Apunte Constitucional II

Por Wilfrido Ruíz Sainz
En lo particular, el Autor de ésta columna desea expresar, que considera inaceptable y aberrante que los servidores públicos, en especial los Diputados y Presidentes Municipales, que fueron electos para ejercer un mandato constitucional, ya sea por votación directa o por representación proporcional, abandonen su representación legislativa y ejecutiva para buscar otro cargo de elección popular, sin cumplir cabalmente con el término del mandato para lo cual fueron votados.

Por ello, en ejercicio de una congruencia democrática, que tiene sustento constitucional, manifiesto que jamás he estado en sintonía con la nefasta práctica de que los servidores públicos, que hayan recibido la sagrada encomienda de la representación ciudadana, tengan el cinismo y la frivolidad de abandonar su encomienda, traicionando la confianza y la responsabilidad conferida por los electores.

En la Constitución Política del Estado Libre y Soberano de Baja California, el Artículo 14 es su parte relativa textualmente dice: “El Congreso del Estado estará integrado por Diputados, que se elegirán cada tres años”. Por otra parte, el Artículo 19 del citado Ordenamiento Jurídico, establece y finca: “El Congreso se renovará cada tres años y se instalará el primero de Octubre posterior a la elección”.  Esto es, los textos constitucionales aludidos establecen puntualmente y así debe entenderse, que la duración del encargo para lo cual fueron electos los Representantes es sin duda, por un período de tres años.

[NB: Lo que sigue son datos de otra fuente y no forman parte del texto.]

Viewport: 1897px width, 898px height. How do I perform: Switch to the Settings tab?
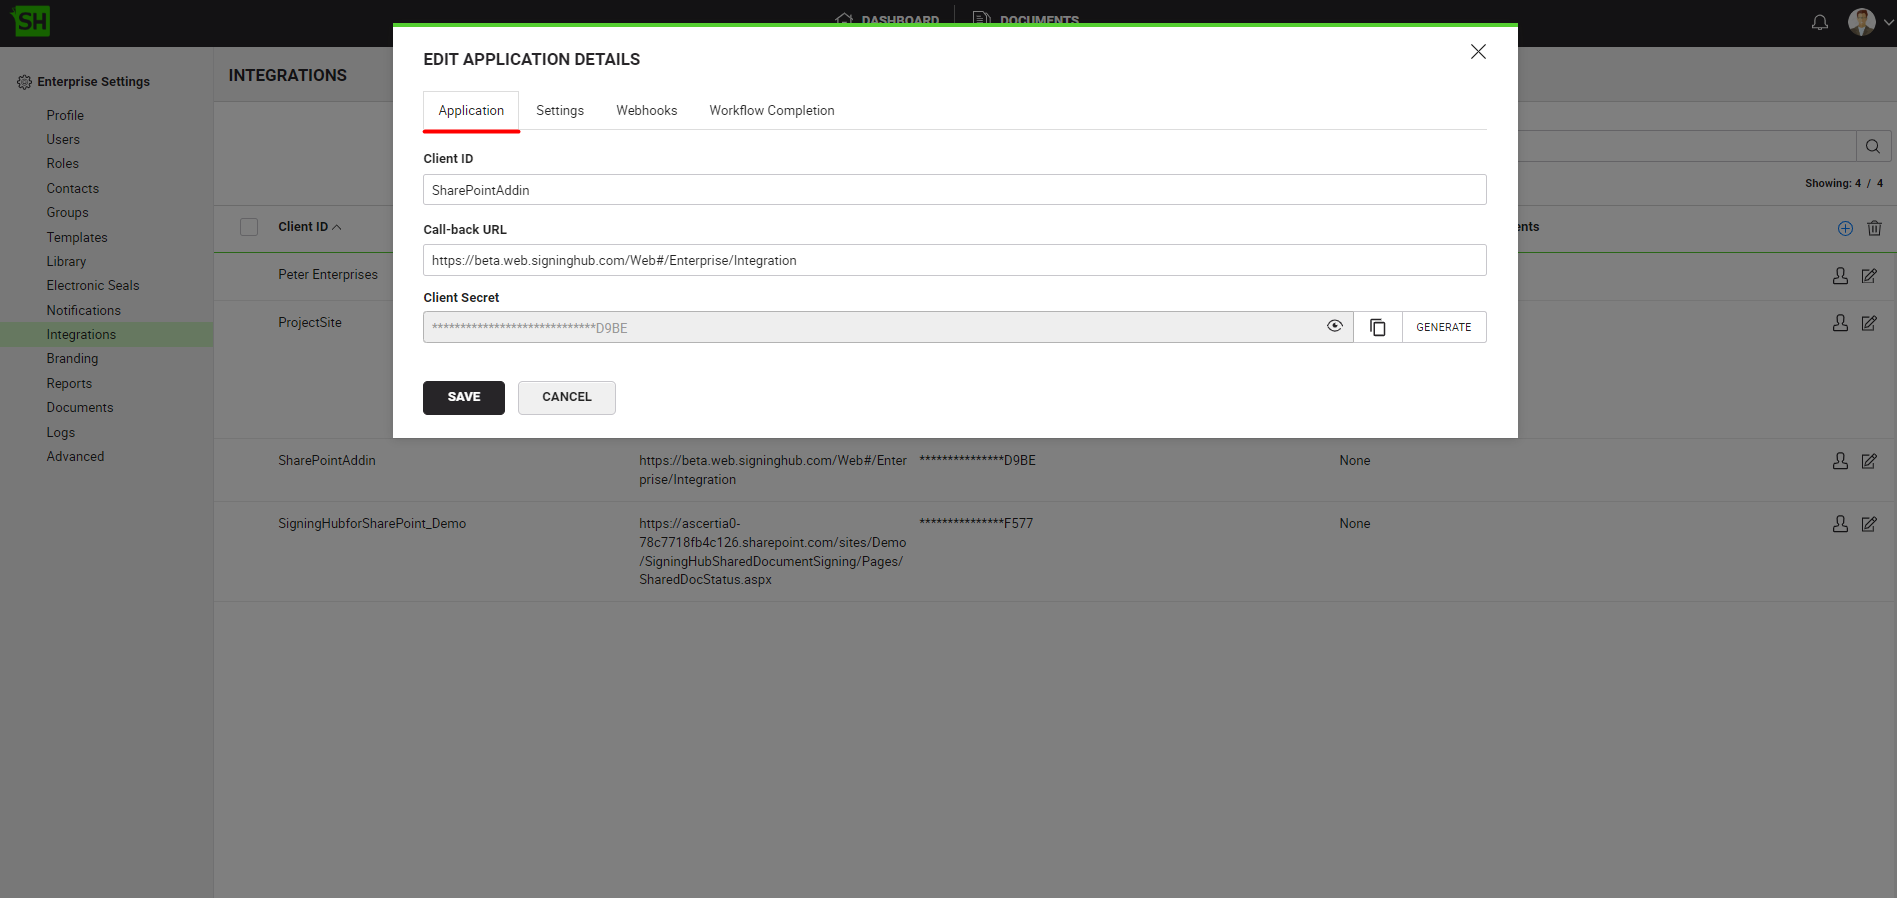click(x=559, y=111)
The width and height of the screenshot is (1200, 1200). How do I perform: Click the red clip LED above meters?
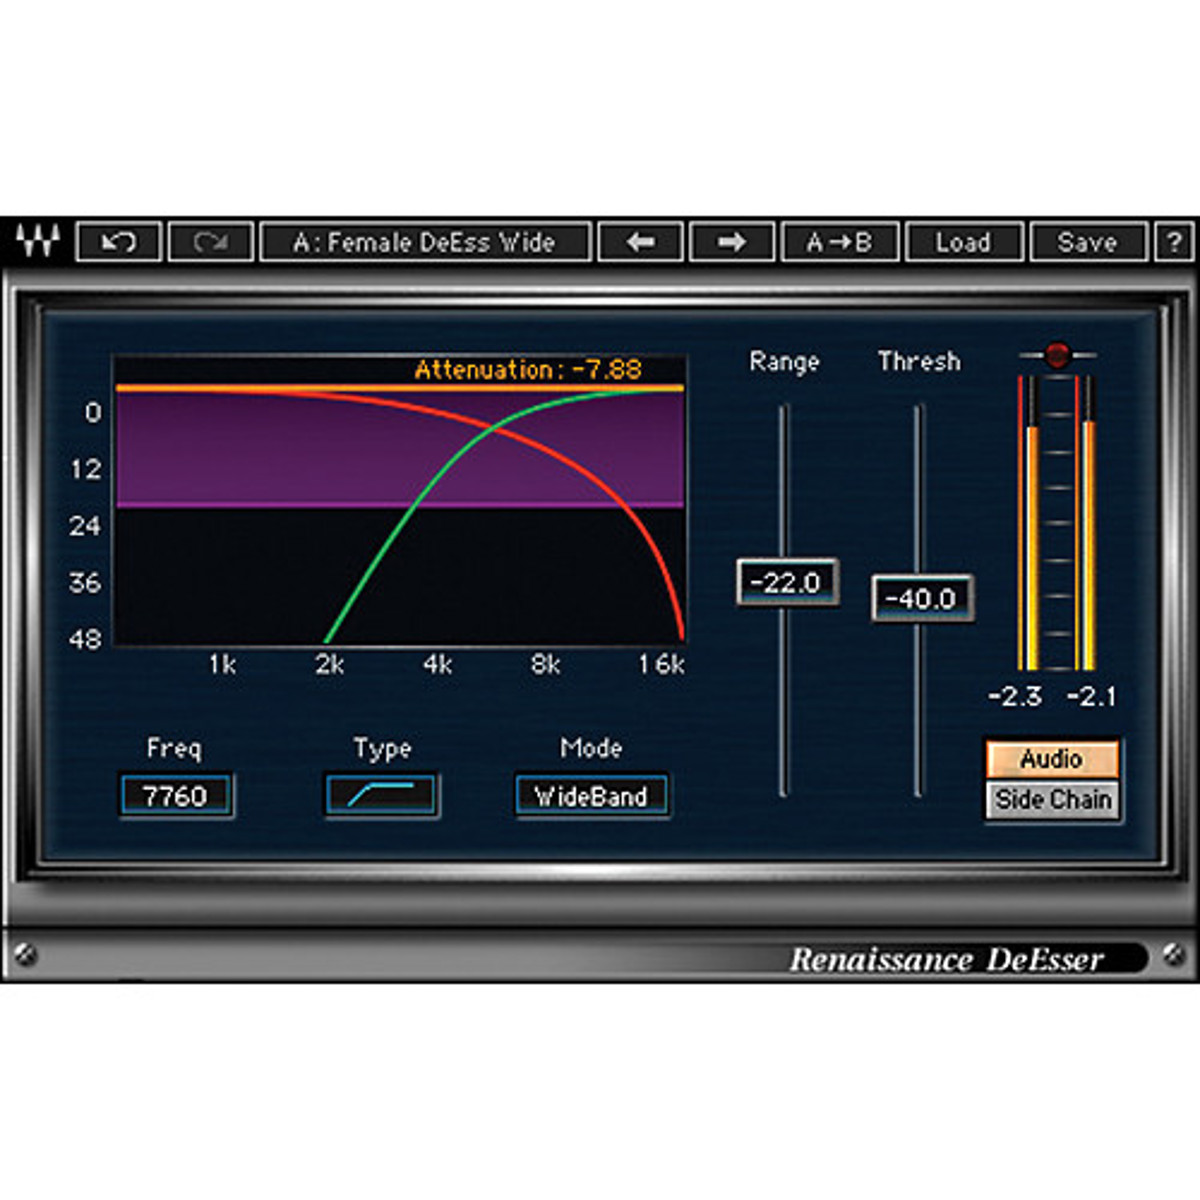click(1057, 355)
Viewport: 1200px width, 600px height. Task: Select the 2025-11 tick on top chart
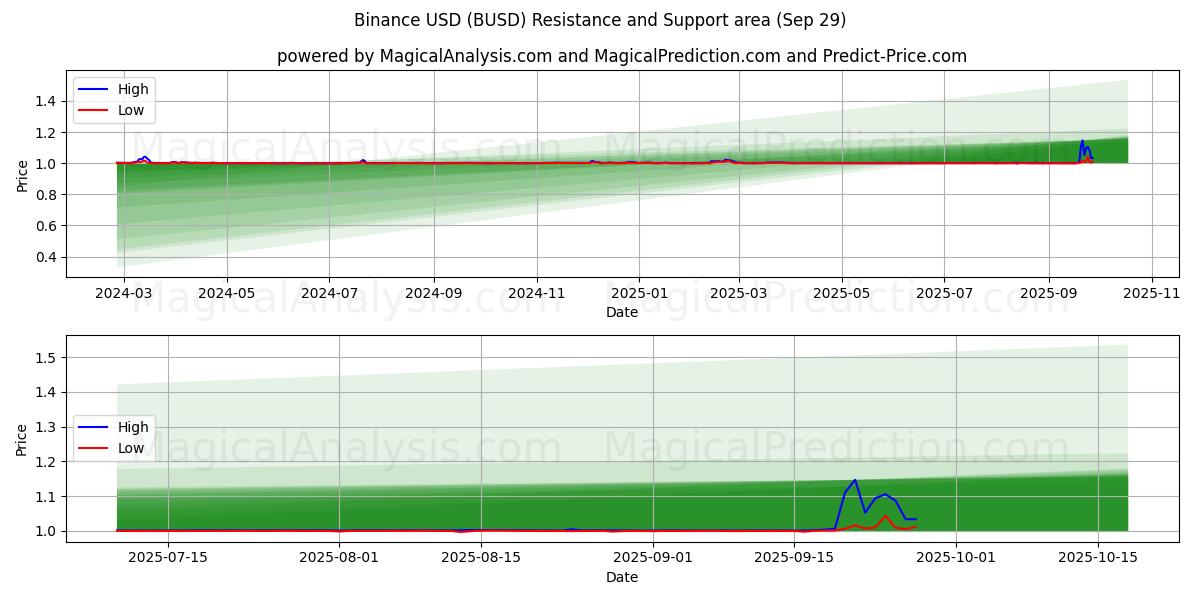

Por otra parte, en el Artículo 8 Incisos (a) y (c) del Código Político Fundamental, se señala que entre los derechos del ciudadano de Baja California, se encuentra la prerrogativa y privilegio de votar y ser votado.

En efecto, la voluntad soberana de la ciudadanía se expresa mediante el sufragio y al otorgarlo, existe la obligación del servidor público de ejercer y agotar dicha encomienda hasta la terminación del término referido.  Por lo tanto, resulta inválida la acción de renunciar anticipadamente a su mandato y buscar otra posición de naturaleza pública.

El hecho de que al servidor público le pegue la enfermedad de la ambición, del desencanto con su comisión, de la codicia y la voracidad insaciable, no justifica que pida licencia para dejar su mandato. Me parece que ésta afirmación es absolutamente correcta, ya que el funcionario en calidad de empleado de los electores, se somete al imperio de la ley y rinde su protesta para cumplir y hacer cumplir la Carta Magna.

En nuestra Baja California, de manera ligera y frívola, es común que los Diputados, empujados por la enfermedad antes descrita, pidan licencia para separarse del cargo y contender dentro de un proceso electoral y en caso de perder, cómodamente y sin consecuencias regresan a desempeñar el mandato. Una costumbre ramplona, absurda e inaceptable.  

Postura del Autor: Definitivamente y de acuerdo con la congruencia del Autor, esta práctica descabellada, chocante y peregrina debe terminar. Esto es, no podemos aceptar que se siga vulnerando la voluntad del ciudadano elector, mismo que  espera con toda razón, que sus Representantes agoten su gestión constitucional. Propuesta del Autor: La Constitución Política de Baja California, debe ser reformada para efectos de prohibir, que los Diputados y Presidentes Municipales, en funciones, pidan licencia anticipadamente para buscar otra chamba.  De lo contrario, existe un desacato descarado al término constitucional de 3 años. Es justo y necesario frenar a los chapulines.